_PAGE EXTRACT_
BEGIN
0

I need to build a customer 360 degree database, which requires:

  • A wide-column table, each customer is one row, with lots of columns (says > 1000)
  • We have ~20 batch update analytics jobs running daily. Each analytics job queries and updates a small set of columns, for all the rows. It includes aggregating the data for reporting, and loading /saving the data for machine learning algorithms.
  • We update customers' info in several columns, with <= 1 million rows per day. The update workload is spread out across working hours. We have more than 200 million rows.

For these requirements, I think an modifiable columnar DB would be a perfect fit: it can be queried and aggregated by columns which is optimal for analytics, it can be updated for several million changes throughout the day. The most identical project I have found is Apache Kudu, but its limitation of 300 columns is a big turn-off, we have more than 1000.

And we prefer a open-source project.

Any suggestions ?
END
_TASKS_
**1.** In the customer database post, what column limit of Apache Kudu does the writer object to?
**2.** Pick up the post about the customer database after its final sentence and continue it.
The lines after this sentence come from a separate source.

_RAW DATA_
BEGIN
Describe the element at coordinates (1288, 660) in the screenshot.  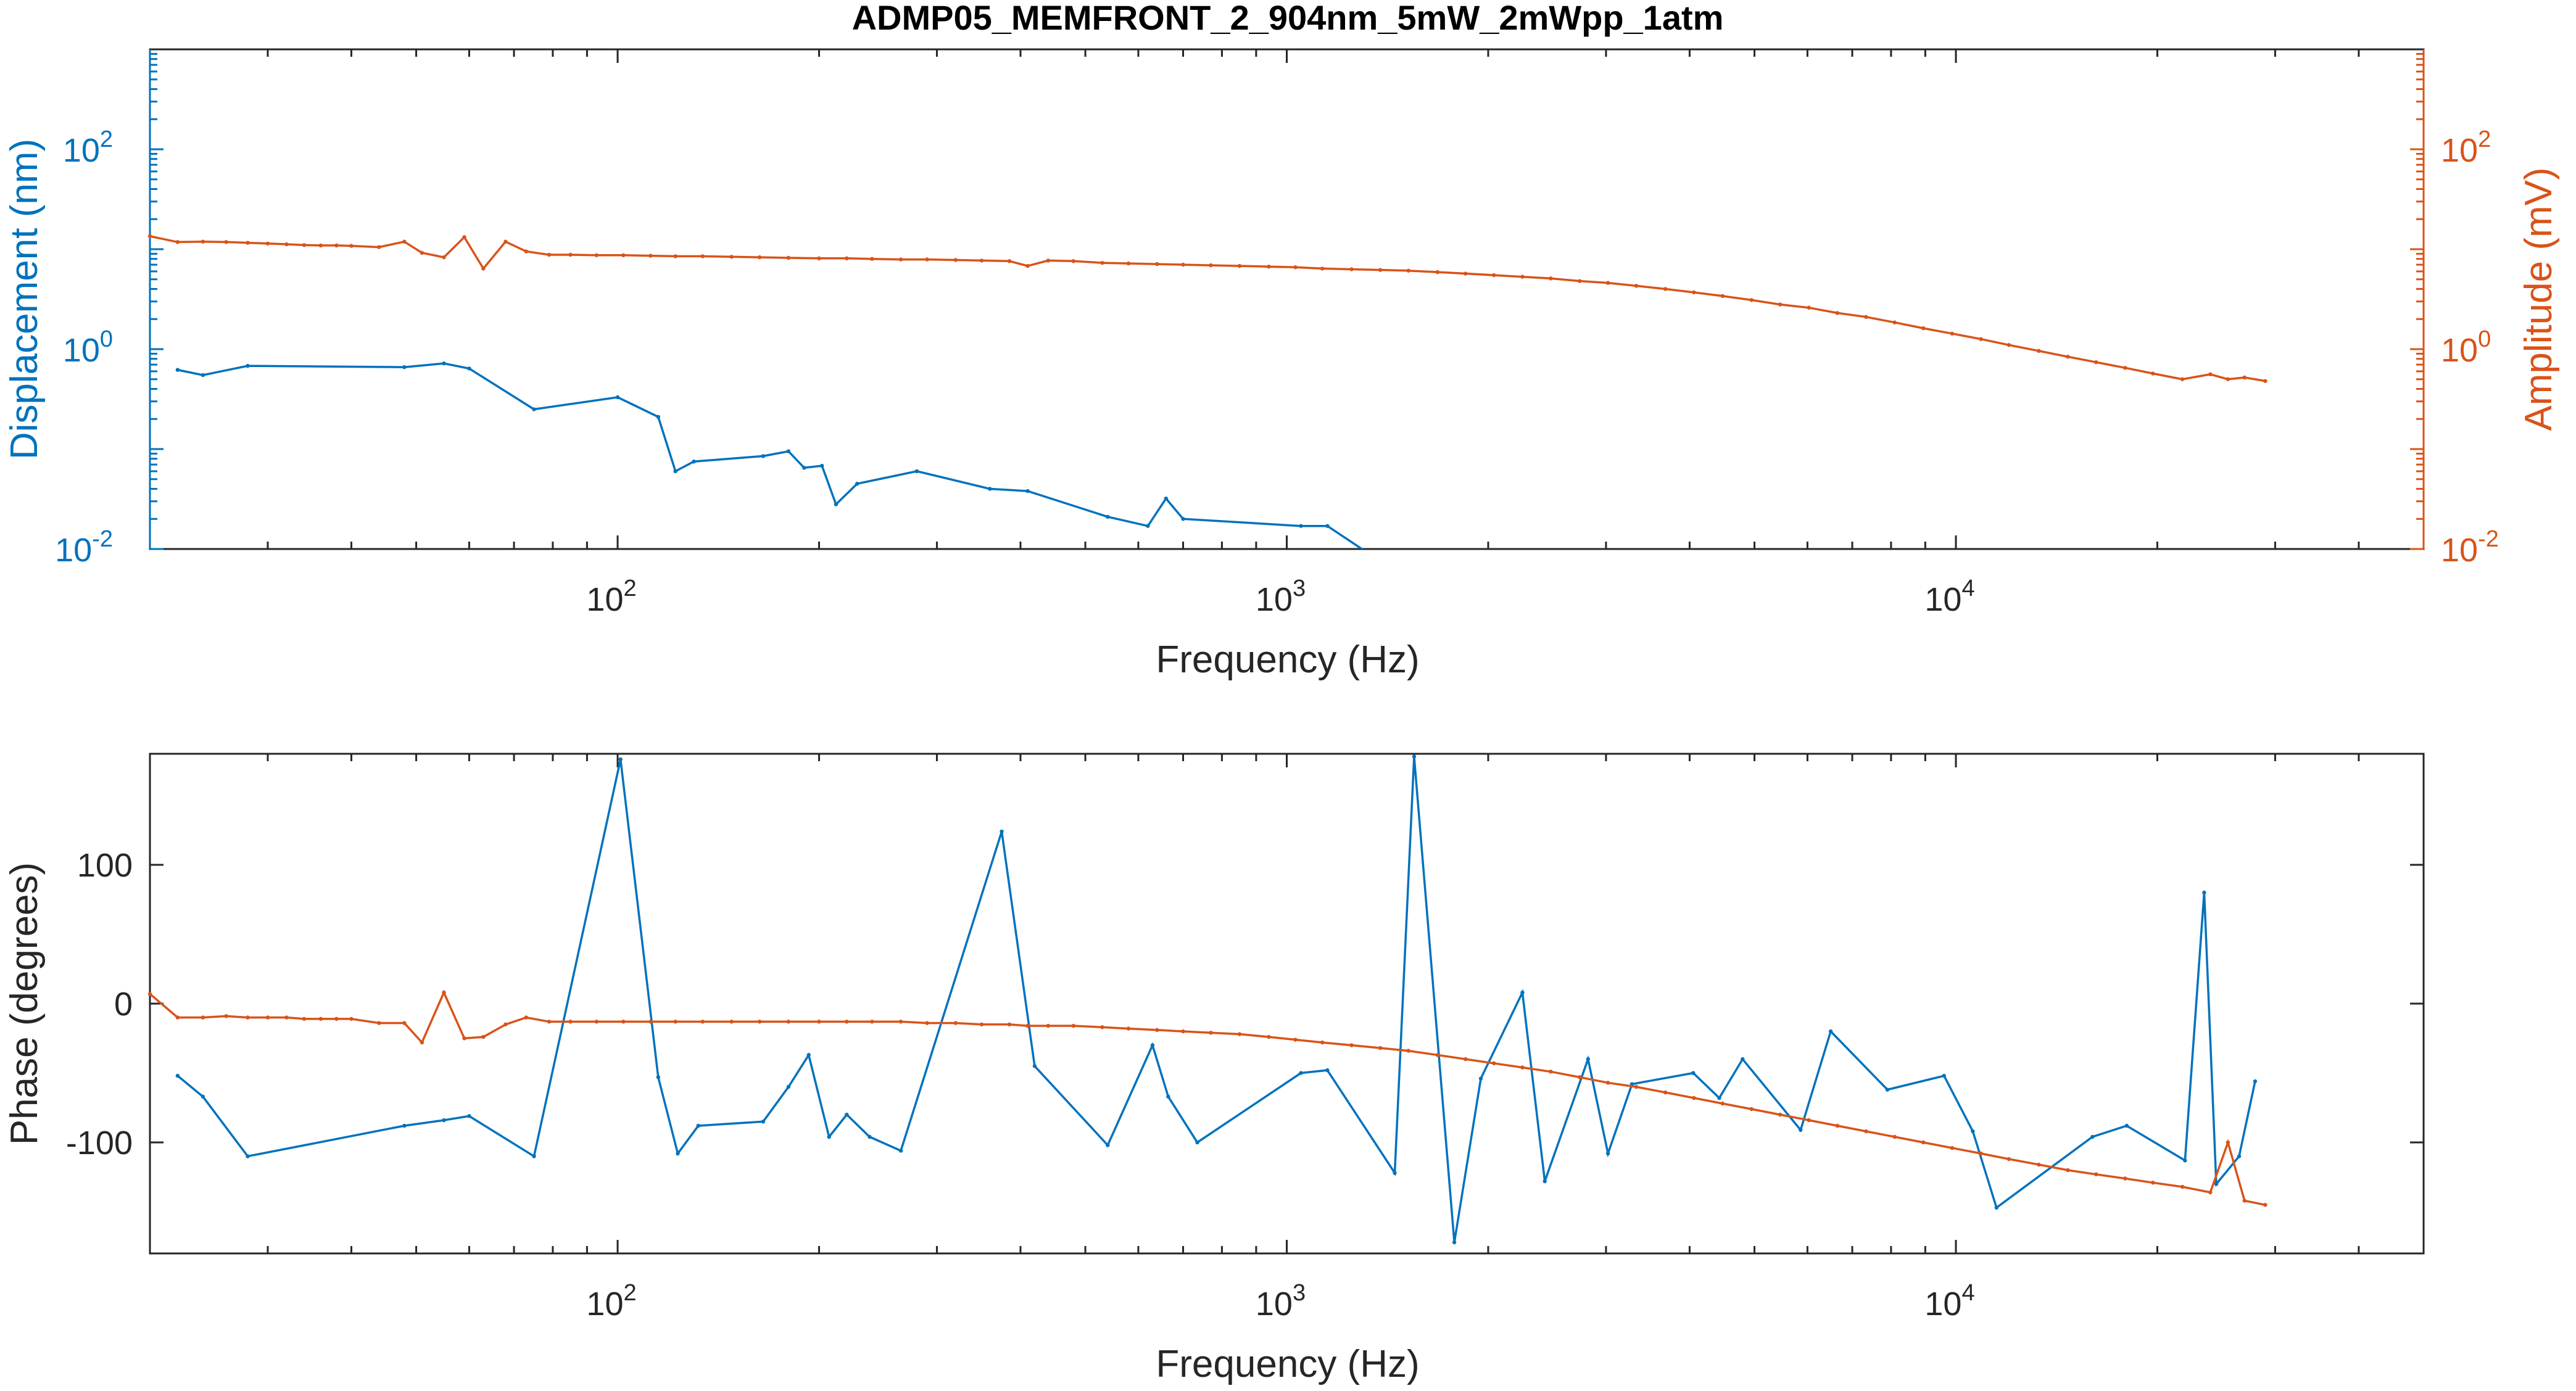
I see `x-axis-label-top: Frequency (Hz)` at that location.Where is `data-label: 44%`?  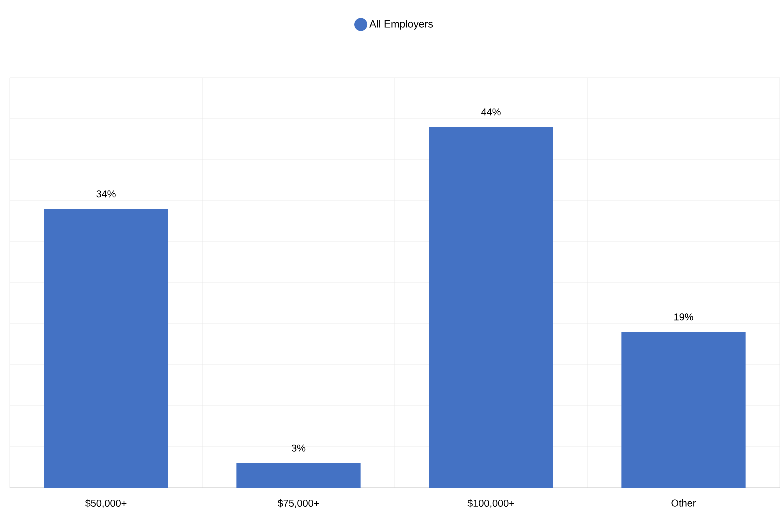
END
_ANSWERS FOR THE TASKS_
**1.** Apache Kudu is limited to 300 columns.

**2.**
Tung Vs
  • 113
  • 10
  • Why not use any RDBMS system for this (mysql, postgres, mariadb)? Any particular reason for sticking to apache-kudu? – shanmuga Oct 02 '18 at 11:02
  • @shanmuga As far as I know, RDBMS(es) are limited in scaling out, we cannot just throw more servers into the cluster as we scale like No-SQL. We have a plan to grow the number of columns to more than 3000s. By the way, see my own answer below. – Tung Vs Oct 07 '18 at 10:14

1 Answers1

0

I will answer my own question, since our solution works fine now.

Instead of having a unified DB for both analytics and OLTP workload, we separate the workload into 2: analytics workload will be served by Parquet tables in HDFS, and OLTP one will be served by HBase.

Of course we have to duplicate (part of) the customer data, but with a not-so-much cost of storage and computing capacity that we are willing to pay.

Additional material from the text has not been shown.